Kara, I swear you bring out the worst in me. I never mentioned your name on this site, it's not my fault that your reputation isn't as rosy as you think it is. Trust me, I wish it was. I believed you the whole time, you posted gorgeous photos on my timeline every single day, everyone I knew, knew I was getting this puppy, and I was in love (and I still am). I spent thousands because of your dogs beauty (and yes, they are beautiful) and the wonderful way you raise your puppies. My only request was shorter legs and cobby body.... Yes, you gave me "outs" - but I loved her by then and decided to rely on YOUR opinion and I told you that every time...saying you know your dogs, I don't. I remember this very clearly, I was driving my car and we were on the phone the week before we came up to get her, you said she is growing and may not be as cobby as I thought...you said she was "medium" cobby and we both laughed. It's hard to believe you honestly thought she would have short legs and a cobby body until the week before I picked her up. But I guess you don't remember that stuff.

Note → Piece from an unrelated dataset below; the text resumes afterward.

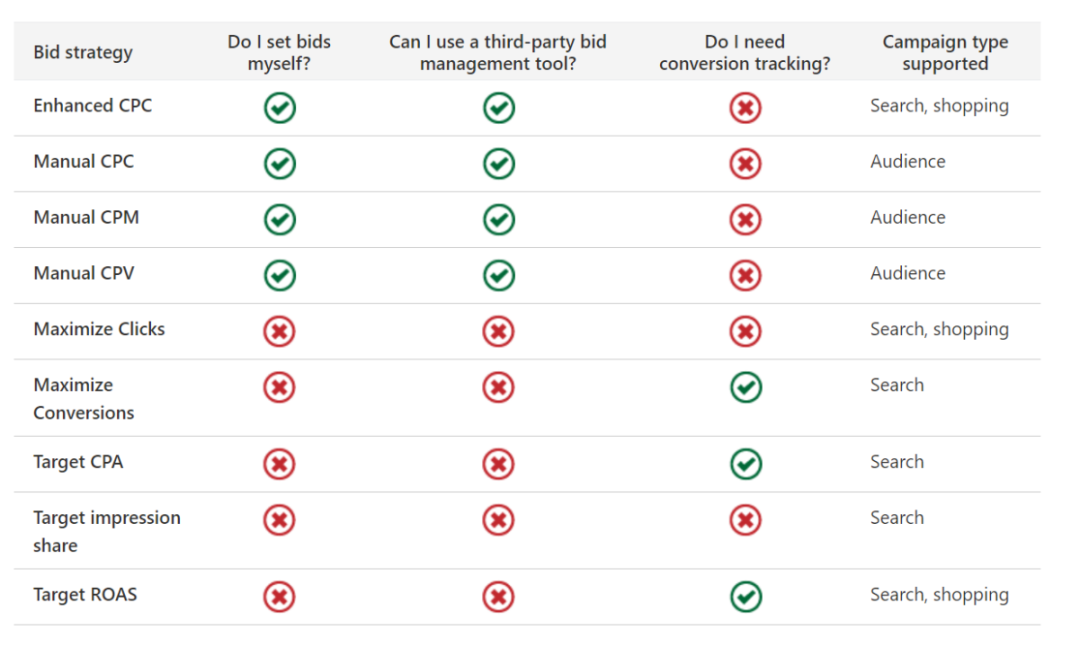1080x647 pixels.
Task: Select the Target impression share row label
Action: (107, 531)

Not that this has to do with the length of her legs (I guess) but she has very bad knees, one pops out all of the time and it's painful for her. I see an operation coming in the future. Kara, you do have beautiful dogs and you do a great job raising them. Perhaps if your breeding program continues for generations you will develope "your lines". At the moment you are working with first generation and are getting different variables in your litters. I wish you well, but at the same time, I think it's better for the both of us if we avoid each other for our own sanity. Stay well.


----------